6.5: High-Performance Liquid Chromatography

  • Stationary phases have become much more efficient in separating components of an analyte, and they are much more sensitive.

    • The process can be sped up by having the mobile phase pushed through the stationary phase using pumps.

    • This makes the experiment go much faster while keeping the high resolving power of the technique.

  • Gradient Chromatography – the composition of the mobile phase can be altered during the run.

  • Isocratic Chromatography– the mobile phase stays constant during an HPLC run.

HPLC

HPLC Detectors

  • Diode array detector – measures the ultraviolet and visible spectrum of the solution as it flows through.

  • Fluorescence Detector – detect only those substances that exhibit fluorescence, such as the illicit drug LSD. This limits its utility, but it is extremely sensitive. Ultraviolet or visible light is used as the source.

  • Conductivity detector – detects only conductors.

  • RI Detector – measures a mobile phase with an analyte dissolved in it will refract light differently than the mobile phase alone.

  • Mass Spectrometry

    • When the mobile phase and analytes reach the mass spectrometer, the mobile phase is stripped away and the mass spectrum of each component of the analyte is measured. As in GC, this permits separations and identifications to take place in one step.

Application of HPLC

  • Drugs

    • Drugs are more often identified by GC because of the ease with which a mass spectrometer can be used.

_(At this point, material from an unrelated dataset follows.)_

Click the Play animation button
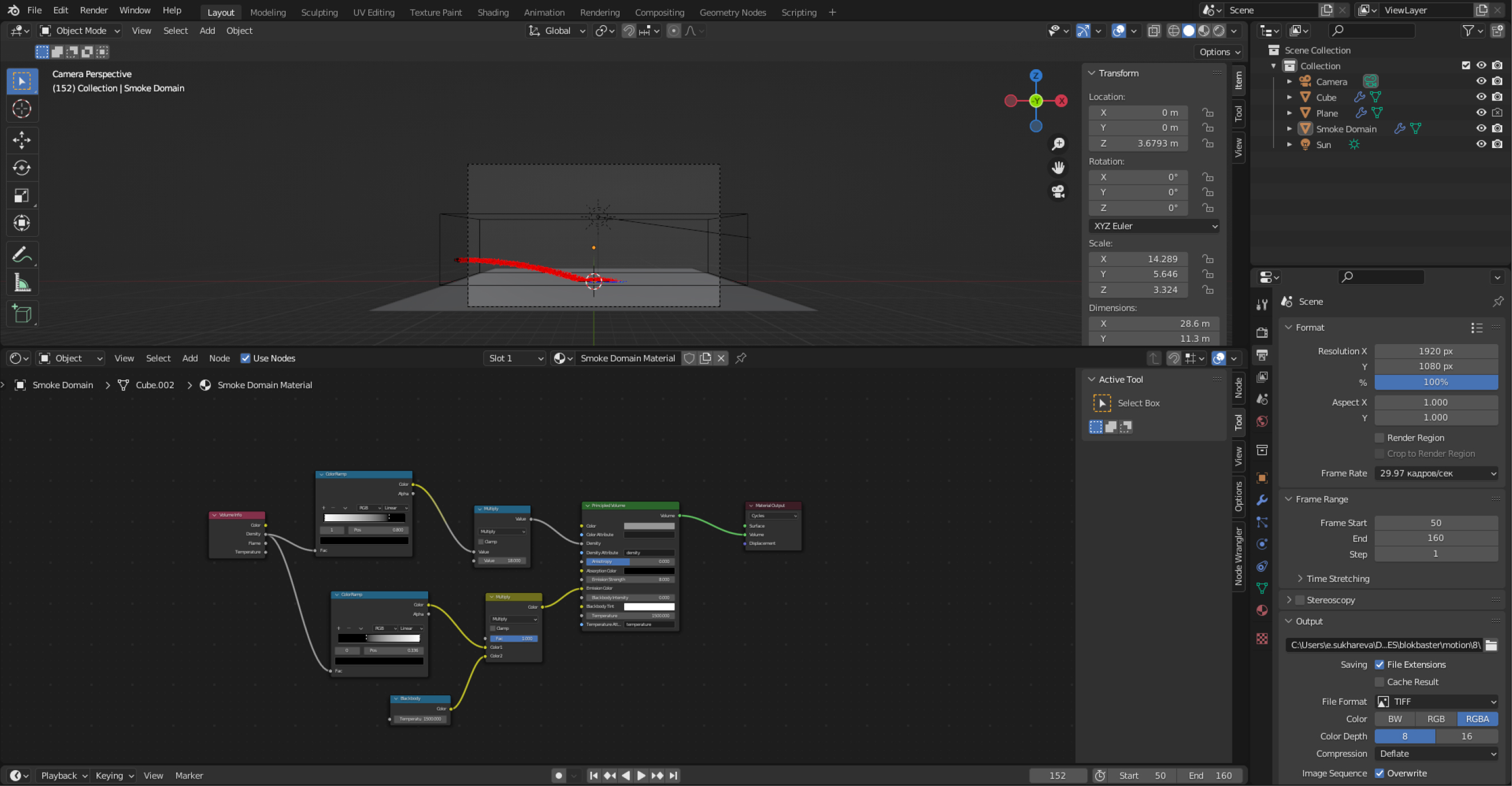The image size is (1512, 786). [x=641, y=776]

    • Although HPLC/MS instruments are now commercially available, they are not widely used in forensic science laboratories.

  • Soils

    • Organic extractions can be done on soils and the various substances can be separated. The result is a profile of the soil.

    • The substances in the mixture are usually not identified, but the profile is a useful way of determining if soil found at a crime scene could have come from a particular location.

  • Explosives

    • It may not be safe to run explosive extracts by GC because of the high heat, but HPLC is an ideal method for the separation of explosive residues.

  • Inks and dyes:

    • Determination of the visible and UV spectra of inks is useful in comparing a writing instrument to writing on a document.

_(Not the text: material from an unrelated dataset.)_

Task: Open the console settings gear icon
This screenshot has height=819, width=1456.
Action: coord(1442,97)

    • It can also be used to follow the aging of the ink as it dries and degrades.

    • Fiber dyes can be extracted from fibers and separated by HPLC also.


6.6: Thin Layer Chromatography

  • Paper chromatography is one of the oldest methods of separation and is still used in some applications. The paper acts as a stationary phase and the ink solvent is the mobile phase.

  • Thin Layer Chromatography — a technique used to isolate non-volatile mixtures.

    • The experiment is conducted on a sheet of aluminum foil, plastic, or glass which is coated with a thin layer of adsorbent material. The material usually used is aluminum oxide, cellulose, or silica gel.


6.7: Electrophoresis

Two major types of electrophoresis:

  1. Gel electrophoresis –  is similar in some respects to TLC; a technique used to separate DNA fragments according to their size.

  2. Capillary electrophoresis – is similar to HPLC; the primary methodology used for separating and detecting short tandem repeat (STR) alleles in forensic DNA laboratories worldwide.

Application of Electrophoresis

  • DNA Typing

    • The only method available for separating DNA fragments suitable for forensic DNA typing. Either gel or capillary electrophoresis can be used.

  • Drugs

    • Capillary electrophoresis is the most sensitive of the methods.

  • Explosive Residues

    • Capillary electrophoresis has been employed because it is more sensitive and has a higher resolution than HPLC. Most organic explosives can be separated by this method.

  • Gunshot residues

    • Capillary electrophoresis is very sensitive. It must be optimized for the detection of inorganic substances in this application

  • Questioned Documents

    • Capillary electrophoresis has just begun to be used for the separation of ink components used in pens.